Save Money By Potting Training Your Kid

Brent Pittman —  10/01/2012 — 1 Comment

This week will be challenging to say the least. My wife and I (ok so mostly my wife) will begin potty training our child. We have been anticipating this day and it is finally upon us. [Budgeting is a Lot Like Potty Training Your Child]

Hopefully potty training boot camp will end up saving us considerably on the cost of diapers and baby wipes. Those things are expensive!

The Cost of Diapers

We opted for disposable diapers over cloth diapers for various reasons: ease of use, community washers, and I just don’t want to touch poop.–I’m willing to add a line item for this in our budget. I know my eco-friendly friends they aren’t the best for the environment–please don’t judge us too much.

How much have these diapers and wipes cost us? I haven’t kept a close track like Budgets Are Sexy with his Child Cost Tracker. I took a quick look over the past 22 months and it averages out to around $55 a month. $55 x 22 = $1,210 we’ve spent on diapering our boy.

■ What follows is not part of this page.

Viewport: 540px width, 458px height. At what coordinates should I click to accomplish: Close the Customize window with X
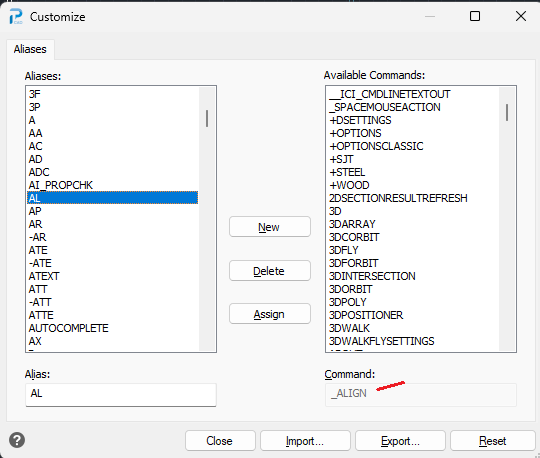point(521,16)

Wow! His diapers could have paid rent one month or funded 1/5 of a ROTH IRA. Hopefully diapering is about to become less expensive.

The Cost of Preparing for Potty Training

We have a minimal cost as we prepare for our 3 day potty training  adventure.

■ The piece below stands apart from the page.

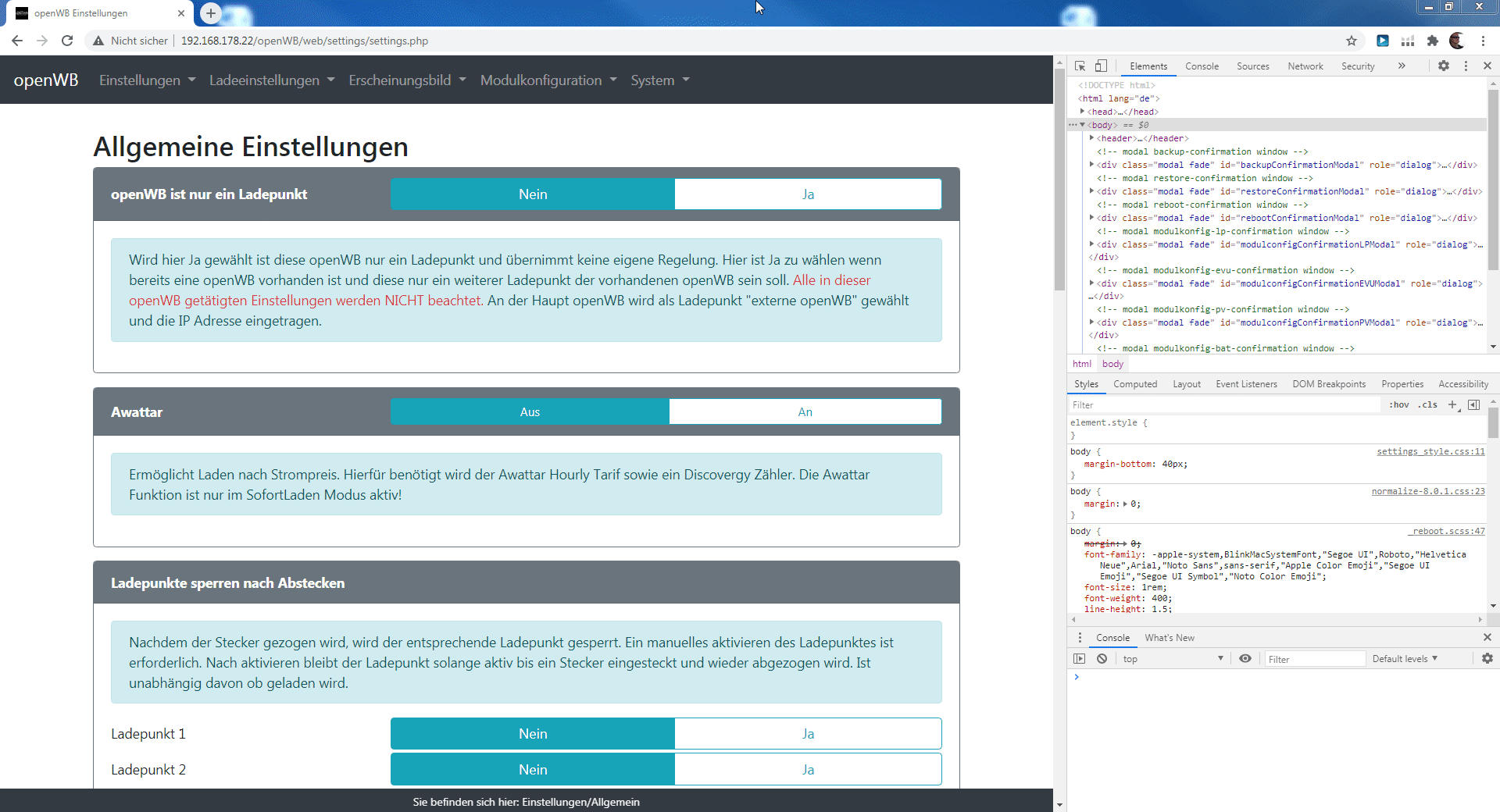Set 'openWB ist nur ein Ladepunkt' to Ja
Image resolution: width=1500 pixels, height=812 pixels.
click(x=808, y=194)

  • Potty Book- Free. I just looked online and it costs $24.00, but someone passed it on to us. We’ll need to purchase the book later.
  • Kids toilet- Hand me down = free
  • 2 Five packs of big boy underwear- Cars and Thomas the Train $23.98 (we paid premium for ones he’ll like)
  • Crayons, stickers, prizes $14.11
  • Taxes $3.33
  • Total $41.42 

Projected Savings of Potty Training

According to the University of MIchigan Health Systems, the average age for potting training girls is 29 months and boys is 31 months. They also state that 98% of children are fully potty trained by 36 months.

If our boy is a fast learner and can figure out this potty training by his 23rd month instead of his 31st month we’re looking at more than $440 of savings on diapers (costs have been higher as his sizes have increased).

Good thing since he’s eating costs are rising. He’ll also qualify to attend preschool which may help us increase our income should we choose.

Have you potty trained your child? What did you do with all the extra diaper money you saved?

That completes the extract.